174. A bleeper system has been put in place to mitigate the Wi-Fi connectivity issues in the short term, but it has been clear from our meetings that at Murray Royal, this remains a substantive issue. This is despite the Deanery indicating that this required immediate action in November 2021.

175. While it is possible that a young person may need to be treated at Murray Royal on an emergency basis over a weekend, the connectivity issue does not impact on junior doctors in Child and Adolescent Mental Health Services inpatient provision.

176. Tayside Executive Partners recognise in their final submission that the clock is reset with every new junior doctor rotation and accordingly, the importance of a continuing programme of induction, awareness raising of support arrangements including for on-call, learning and development is a continuous and ongoing cycle. The recommendation has been addressed and the Oversight Group assess a RAG rating of Green.

Recommendation 46

Encourage, nurture and support junior doctors and other newly qualified practitioners who are vulnerable groups of staff on whom the service currently depends.

Context of Oversight Group assessment: There needs to be confidence in the arrangements in place that junior doctors and other vulnerable groups of staff are properly supported and equipped to undertake their duties. The report from the Scotland Deanery Quality Management Visit, dated November 2021, highlighted that there was much to do in respect of ensuring support for staff.

177. NHS Tayside has demonstrated to the Oversight Group that an extensive range of learning and development opportunities are available for all NHS Tayside employees covering specialist topics and also generic organisational and values-based programmes.

178. It is, however, less clear how much learning and development is being taken up by newly qualified practitioners. We have been advised that all Junior Medical Staff are required to attend the mandatory induction arrangements. However, the Oversight Group has not seen in one place, a comprehensive annual or rotational programme of induction and training that is mandatory and/or developmental. We might expect this to includes numbers of the various grades of newly qualified practitioners who are eligible for learning and development, with percentage levels of attendance and completion of the learning that is available. We would have expected such data and analysis to have been available, particularly in light of comments made to the Deanery about some trainees not being able to access induction training.

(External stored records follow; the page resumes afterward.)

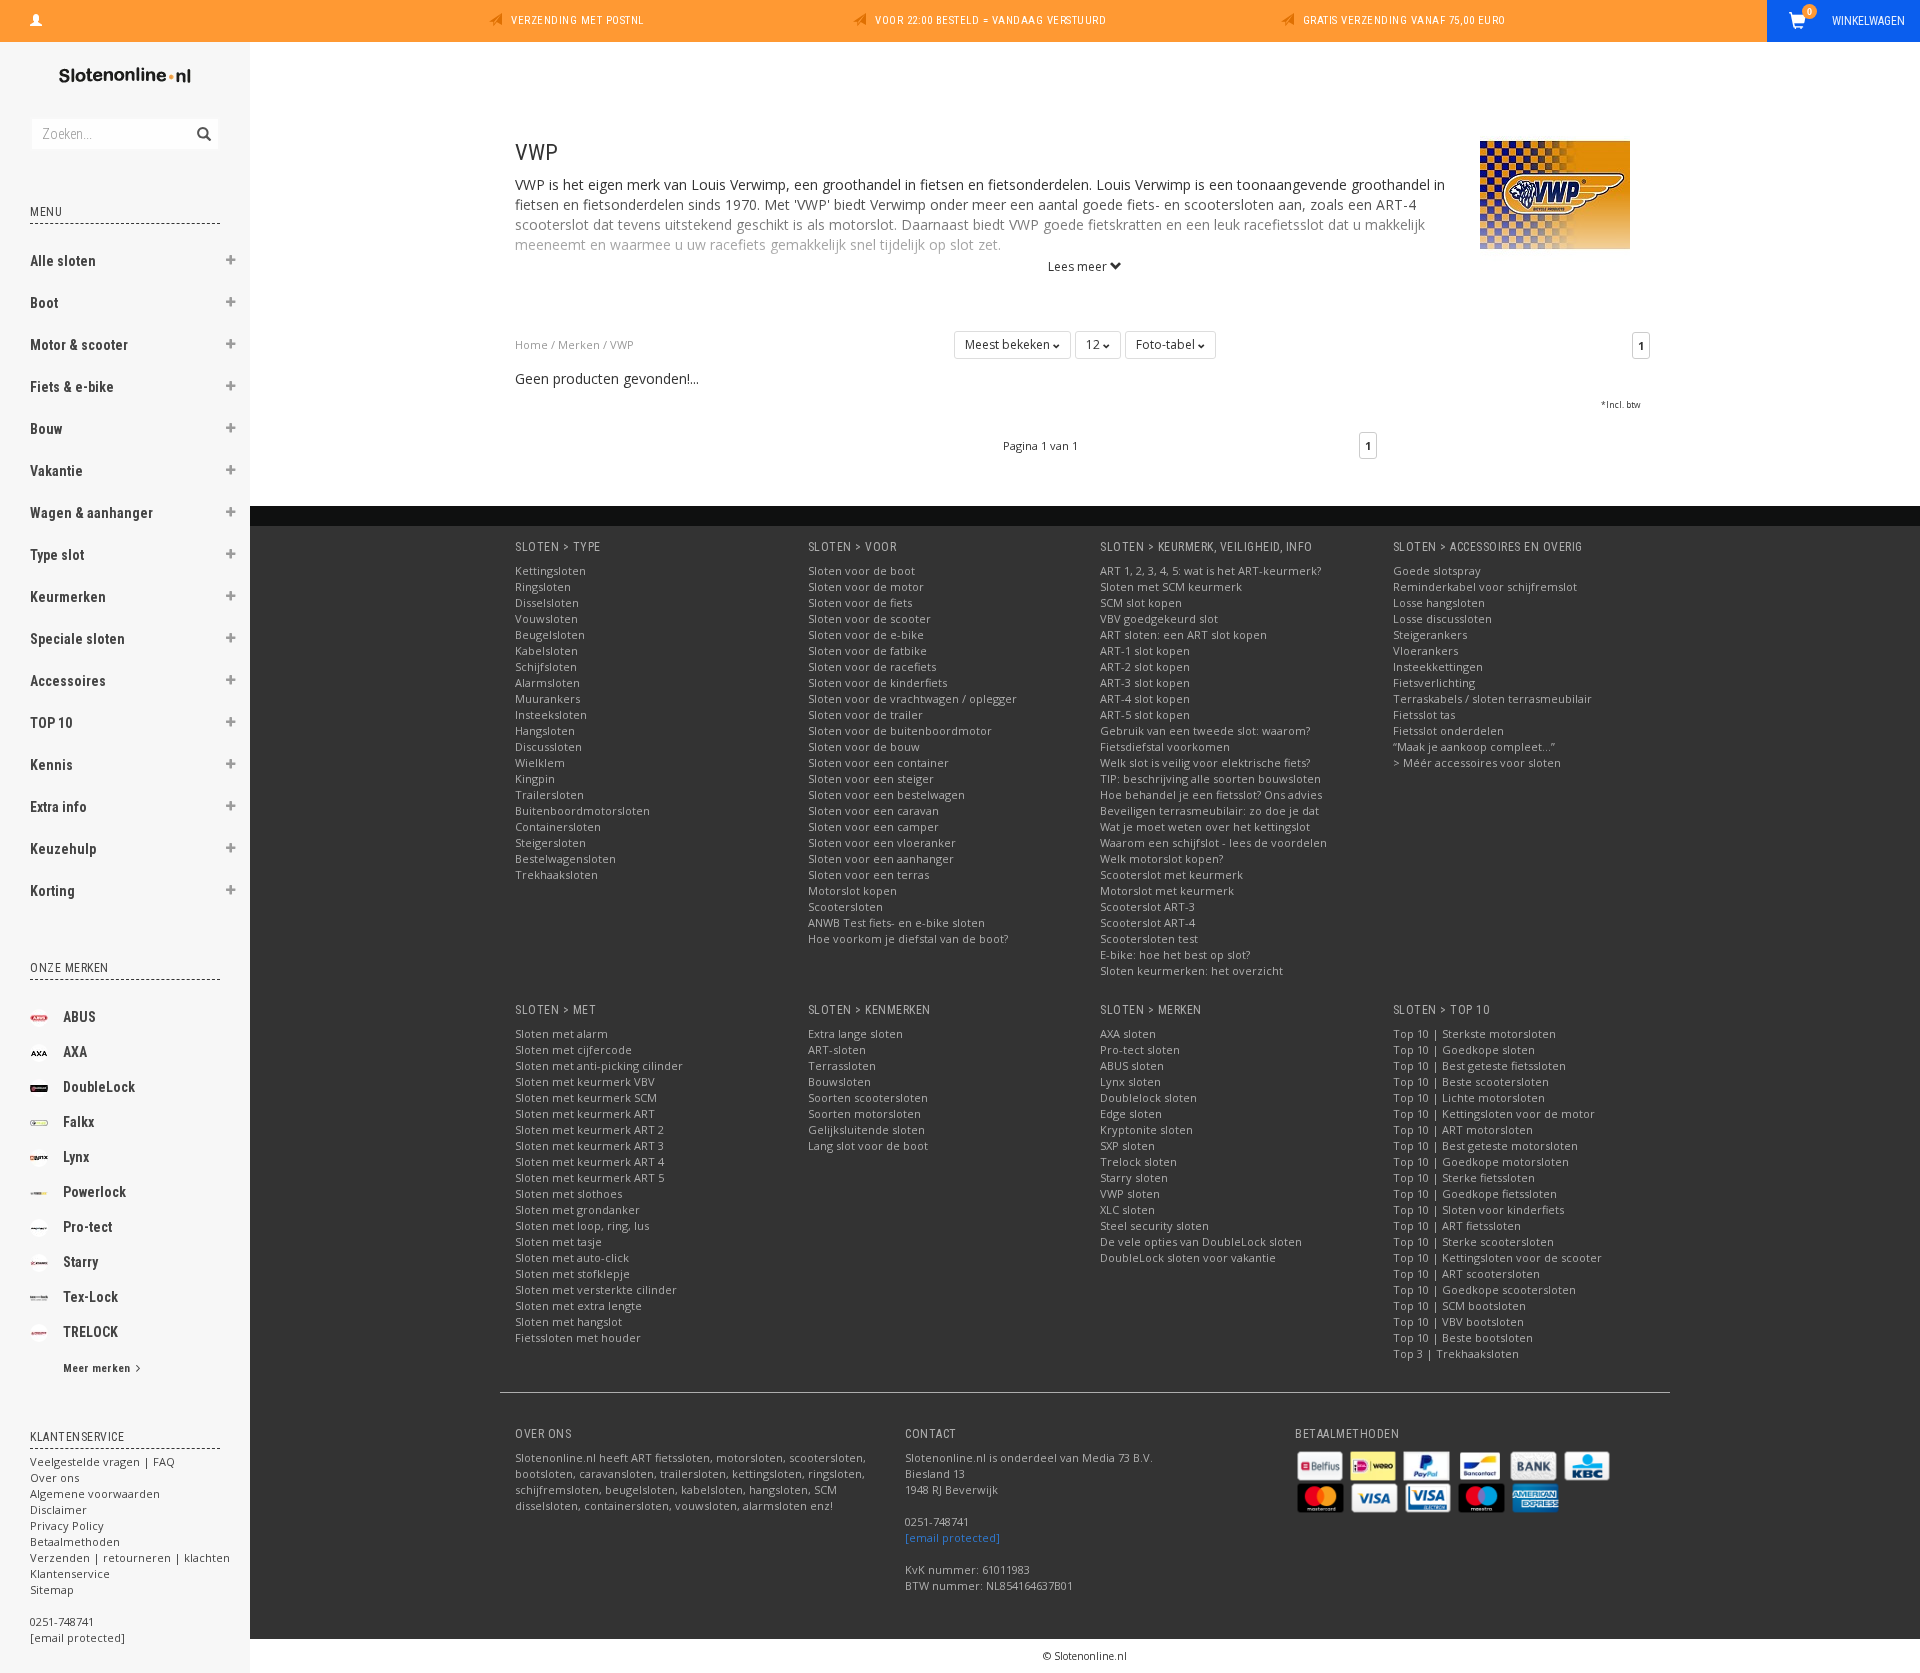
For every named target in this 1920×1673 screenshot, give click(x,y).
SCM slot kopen (1141, 602)
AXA (75, 1052)
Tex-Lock (90, 1297)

179. In their visit in November 2021, the Deanery noted that trainees value the Thursday teaching sessions referenced by the Tayside Executive Partners.

180. However, the Deanery also noted the following points for refection and improvement:

  • Training provided for GP trainees required to be reviewed across the sites to ensure consistency and compliance with the GP curricular requirements.
  • The trainee buddy system to provide cross cover did not support attendance at formal departmental and specialty teaching and required to be reviewed.
  • Core trainees in Carseview Centre continued to undertake significant amounts of non-educational tasks resulting in little psychiatry training. This was an issue raised by the Deanery in their previous visits in 2019 and 2020.
  • There was a need to review and respond to the issues raised by senior trainees regarding their rota, including concerns about wellbeing and safety.
  • There was a need to roster educational sessions so that core trainees and GP trainees do not need to arrange cover to attend educational sessions.

181. The Oversight Group acknowledges the significant measures that NHS Tayside have put in place to ensure the encouragement, nurturing and support of junior doctors and other newly qualified practitioners. However, we have not seen robust data regarding take-up, nor structural responses to the points raised by the Deanery.

182. As such, the Oversight Group considers this recommendation to be RAG rated Amber.